Title: Re: Bleeding edge Linux users beware (ext4 journal checksumming)
Post by: RevDisk on November 03, 2009, 04:45:32 PM
Ext4 Journal checksumming has been a feature for a while but it's been disabled by default, meaning hardly anyone uses it.  The developers made it default in 2.6.32-rc.  Unfortunately, it is broken, and people have been getting filesystem corruption after a crash or other unclean shutdown (whenever the filesystem journal has corruption).
[/quote
Quote
This one causes not just file corruption (which is expected if the computer crashes or gets the power yanked out without properly shutting down... that's what battery-backed disk controllers are for), but actual filesystem corruption, which can affect other files that weren't even being written to during the crash.

Ouch.  Thanks for the heads up.  I'm moreso a fan of ext3 on my sole linux box.  I don't mind living on the bleeding edge on most things.  Switches and file structures?  Not so much.
Title: Re: Bleeding edge Linux users beware (ext4 journal checksumming)
Post by: roo_ster on November 04, 2009, 10:40:22 AM
Do you have an fsck fetish or something? :)

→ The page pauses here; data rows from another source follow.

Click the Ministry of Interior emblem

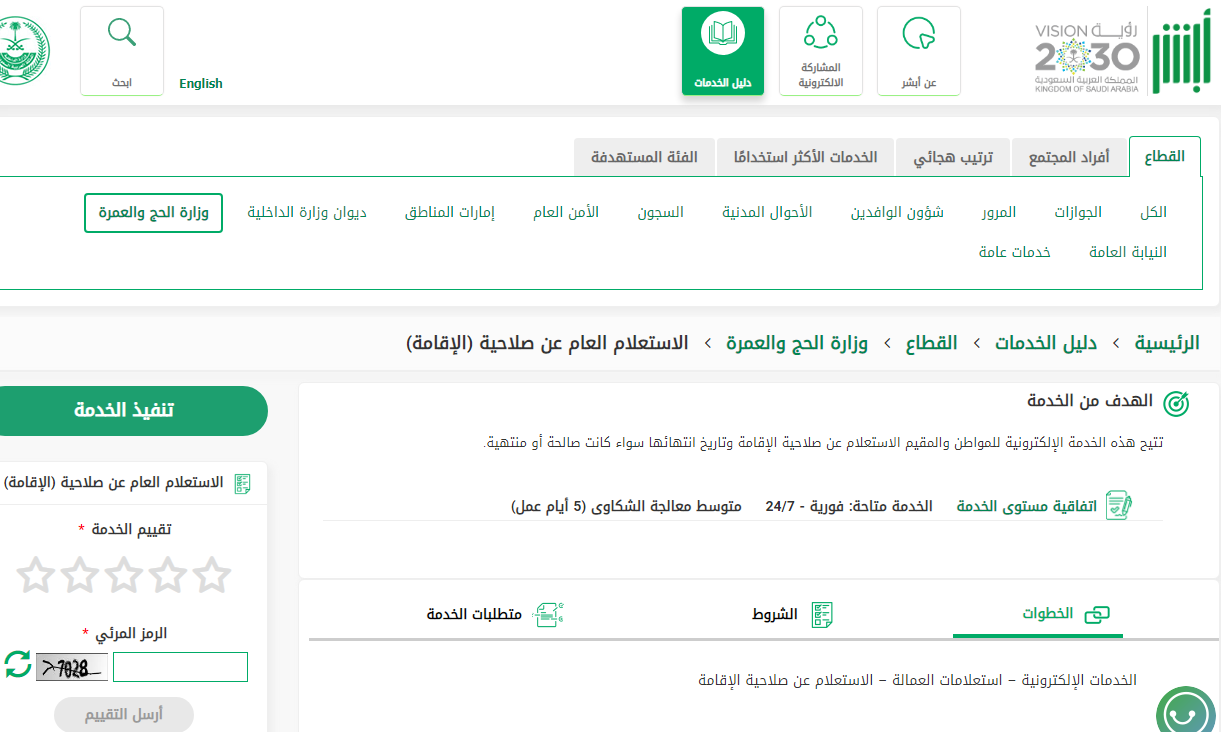18,52
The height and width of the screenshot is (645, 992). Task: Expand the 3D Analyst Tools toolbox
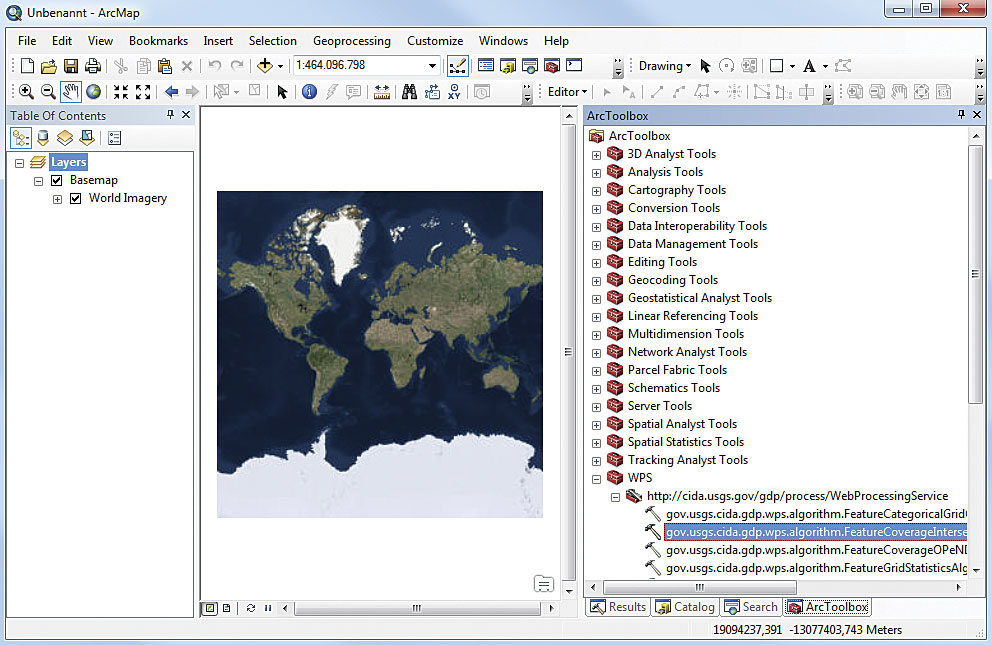[597, 154]
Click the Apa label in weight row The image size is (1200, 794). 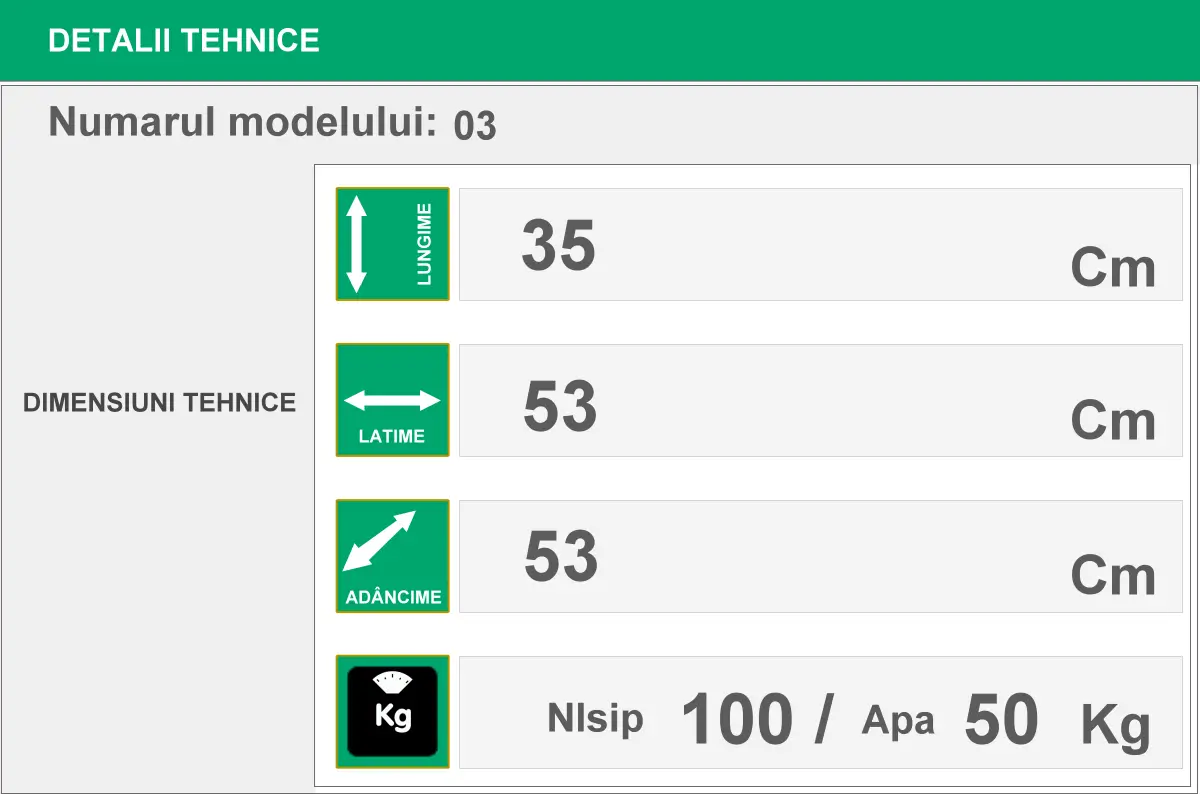pyautogui.click(x=898, y=720)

SSHD.  I want to minimize writes for performance and longevity's sake.
Title: Re: Bleeding edge Linux users beware (ext4 journal checksumming)
Post by: Gewehr98 on November 04, 2009, 11:15:39 AM
Good call. 

I'm waiting for my experimental IDE Flash XP pagefile drive to throw in the towel, but it's still going strong.

Maybe they're getting better at SSD longevity?

I'm seriously tempted to use a SSD drive as primary when I do my Win 7 migration later... 
Title: Re: Bleeding edge Linux users beware (ext4 journal checksumming)
Post by: Nightfall on November 04, 2009, 12:14:40 PM
Phew, thanks for the heads up tyme. Thankfully I'm already running 2.61.31.
Title: Re: Bleeding edge Linux users beware (ext4 journal checksumming)
Post by: tyme on November 04, 2009, 07:03:56 PM
SSHD.  I want to minimize writes for performance and longevity's sake.

My undestanding is all the recent SSD firmwares will notice repeated writes to the same areas and spread them out over unused parts of the disk.

In that case, the SSD strategy for wear-leveling is copy-on-write at the hardware level.  It doesn't matter how abusive your filesystem is.  The time required to make an SSD fail is roughly ( (free space) / (average I/O write bandwidth) ) * (rated # of write cycles).

I wonder which is worse, journals vs not using noatime.